### Texto dado:

************

La conciencia después de la Obra/Un intento de aproximación

Un intento de interpretación

¿Cómo se puede interpretar que la Santa Sede aprobara e impulsara una institución como la Opus Dei? Esta es una importantísima pregunta, que causa gran desconcierto. Y posiblemente la razón principal por la cual no hay forma efectiva de reclamar por la Obra.

Esta responsabilidad de la Santa Sede es insoslayable. La Iglesia como tal, no se puede desentender de ella. Está clarísimo el vínculo, es directo.

Otra cosa es la respuesta que se puede encontrar, las razones por las cuales la Santa Sede vio conveniente, especialmente durante el papado de Juan Pablo II, darle un respaldo muy fuerte. Pero también durante los papados anteriores, que otorgaron aprobaciones importantes, como la de 1950.

No sería extraño que el Vaticano haya visto a la Obra –y a otros grupos o movimientos eclesiásticos privados- como un medio para recuperar la influencia católica en el mundo. Creo que este es el objetivo estratégico y la razón del apoyo político que recibió la Obra a nivel eclesiástico.

Por eso, entre otras cosas, la Obra fue a países que estratégicamente a ella no le interesaba pero sí a Juan Pablo II (pienso en Kazajstán, como ejemplo, pues en su momento los directores dijeron que la Obra iba allí por pedido de la Iglesia, no porque fuera una prioridad interna).

“Tercerizar” la evangelización, como una suerte de privatización, para lograr la eficacia que no conseguía la estructura convencional de la Iglesia (las diócesis). Y como muchos procesos de privatización, tenía que haber alguna ganancia realmente atractiva para los inversores.

Contar con el prestigio y el respaldo de la Iglesia más un grado excepcional de independencia o delegación de la autoridad eran incentivos bastante seductores. Dejar hacer a cambio de resultados. Algo semejante a una Iglesia dentro de la Iglesia.

¿Será verdad o no esta teoría? Al menos, la apariencia da pie para pensar este tipo de cosas: aparentemente la Santa Sede no hace nada mientras la Obra hace lo que quiere...

Tal vez haya otras explicaciones pero lo extraño es que no se dé ninguna a quien las reclaman, lo cual refuerza el peso de la apariencia mencionada.




La crisis provocada por la Obra muchas veces es un camino para un cuestionamiento más general, que llega hasta la Iglesia misma. Es muy difícil precisar dónde se detiene el derrumbe. El problema de haber “hecho crisis” dentro de un sistema que se decía perfecto, que no podía traicionar –la Obra, a su vez respaldada por la Iglesia, gracias a la Santa Sede-, hace que cualquier otro principio dentro de ese sistema entre en crisis, o directamente todo el sistema mismo se cuestione.

Una de las cosas que se experimenta al dejar la Obra es la inadecuación de esta institución al Evangelio –comienza un examen crítico devastador-; y luego se experimenta una inadecuación de la Iglesia respecto a la propia situación personal de muchos de los afectados por la Obra. Es decir, se advierte que la Santa Sede no tiene respuestas. Y en algún caso, lo que tiene son condenas. Esto es lo desconcertante.

************

### Material proporcionado:
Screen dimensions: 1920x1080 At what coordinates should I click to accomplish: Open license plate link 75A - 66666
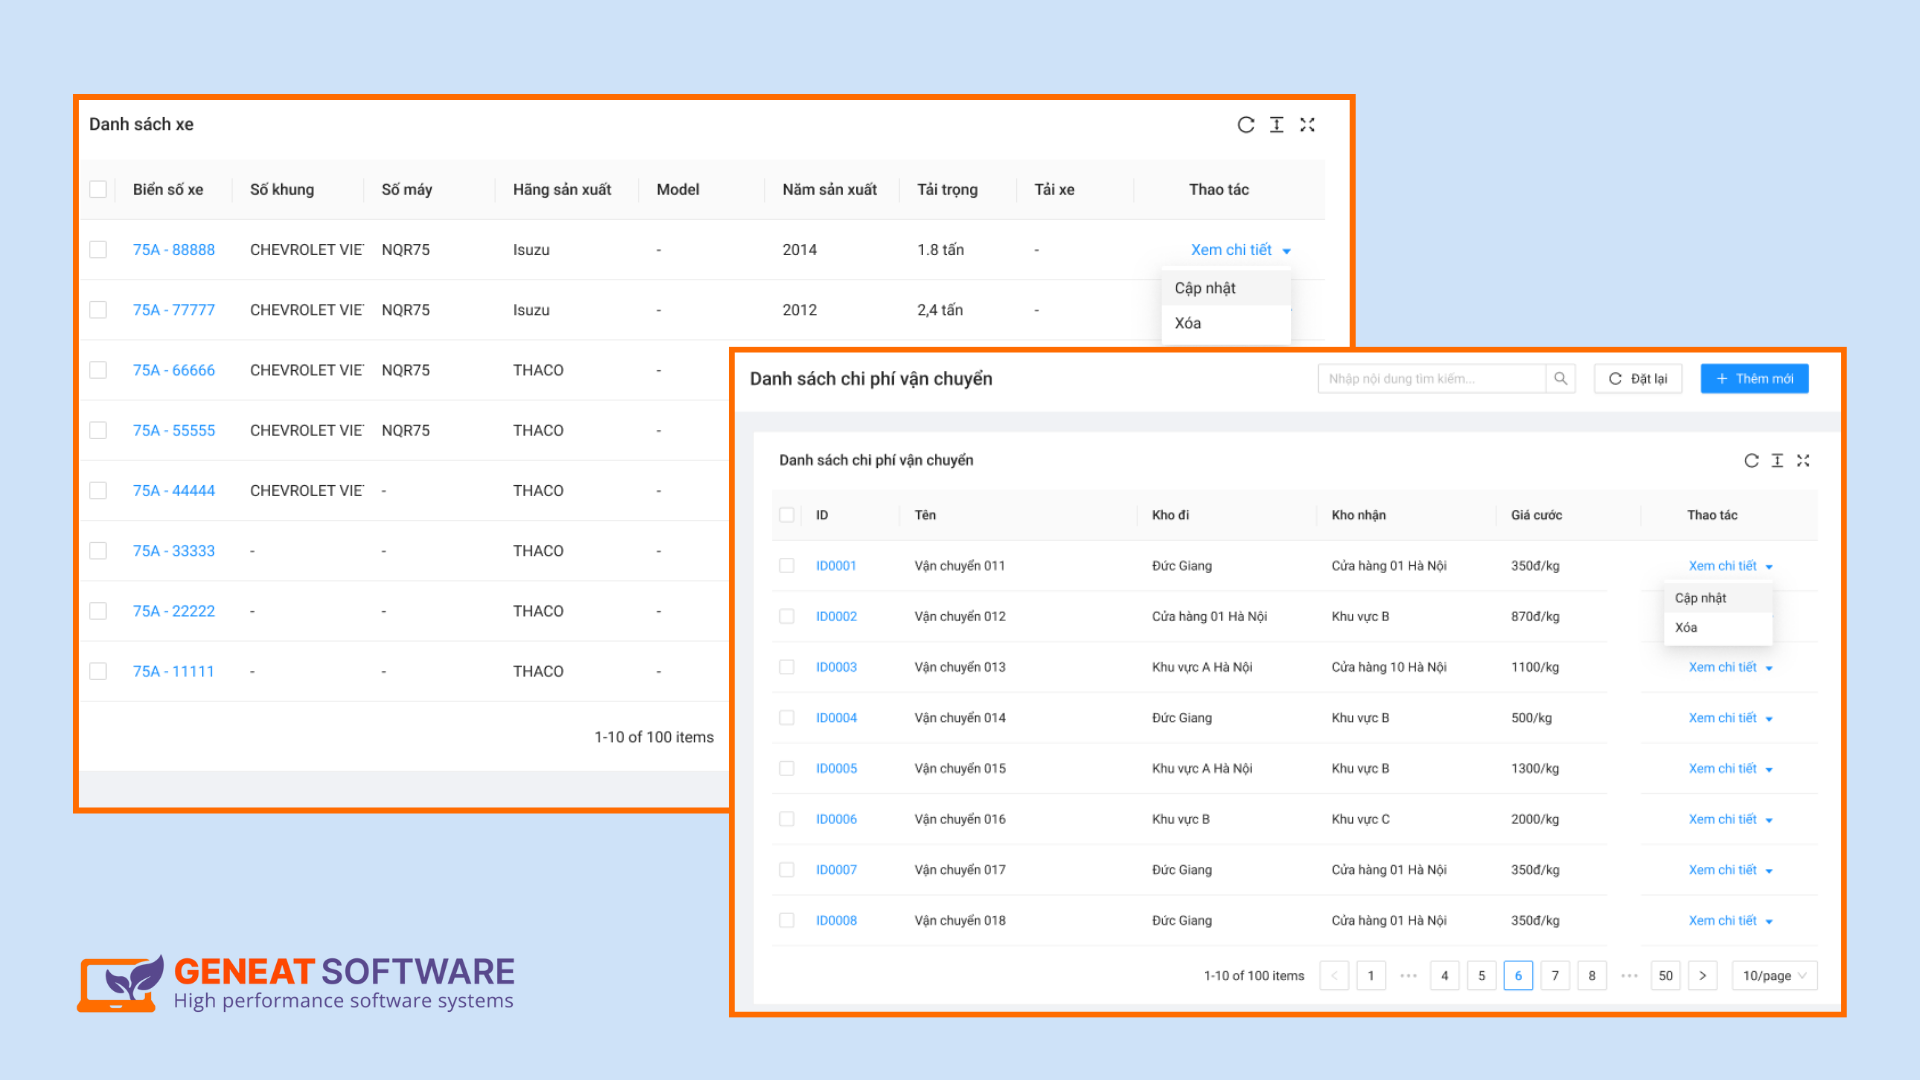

************

### Objetivos:
1 – Copia del texto sobre la Obra el fragmento que comienza con "Tal vez haya" y sigue hasta "mismo se cuestione.", sin alterar nada.
2 – Responde brevemente estas preguntas sobre el texto sobre la Obra.
(a) ¿Qué país se menciona como ejemplo de un lugar al que la Obra fue por pedido de la Iglesia?
(b) ¿De qué año es la aprobación importante otorgada durante los papados anteriores?
(c) ¿Cuál es la estructura convencional de la Iglesia que, según el texto, no conseguía la eficacia buscada?

### Soluciones por tarea:
1 –
Tal vez haya otras explicaciones pero lo extraño es que no se dé ninguna a quien las reclaman, lo cual refuerza el peso de la apariencia mencionada.




La crisis provocada por la Obra muchas veces es un camino para un cuestionamiento más general, que llega hasta la Iglesia misma. Es muy difícil precisar dónde se detiene el derrumbe. El problema de haber “hecho crisis” dentro de un sistema que se decía perfecto, que no podía traicionar –la Obra, a su vez respaldada por la Iglesia, gracias a la Santa Sede-, hace que cualquier otro principio dentro de ese sistema entre en crisis, o directamente todo el sistema mismo se cuestione.

2 –
(a) Kazajstán.
(b) De 1950.
(c) Las diócesis.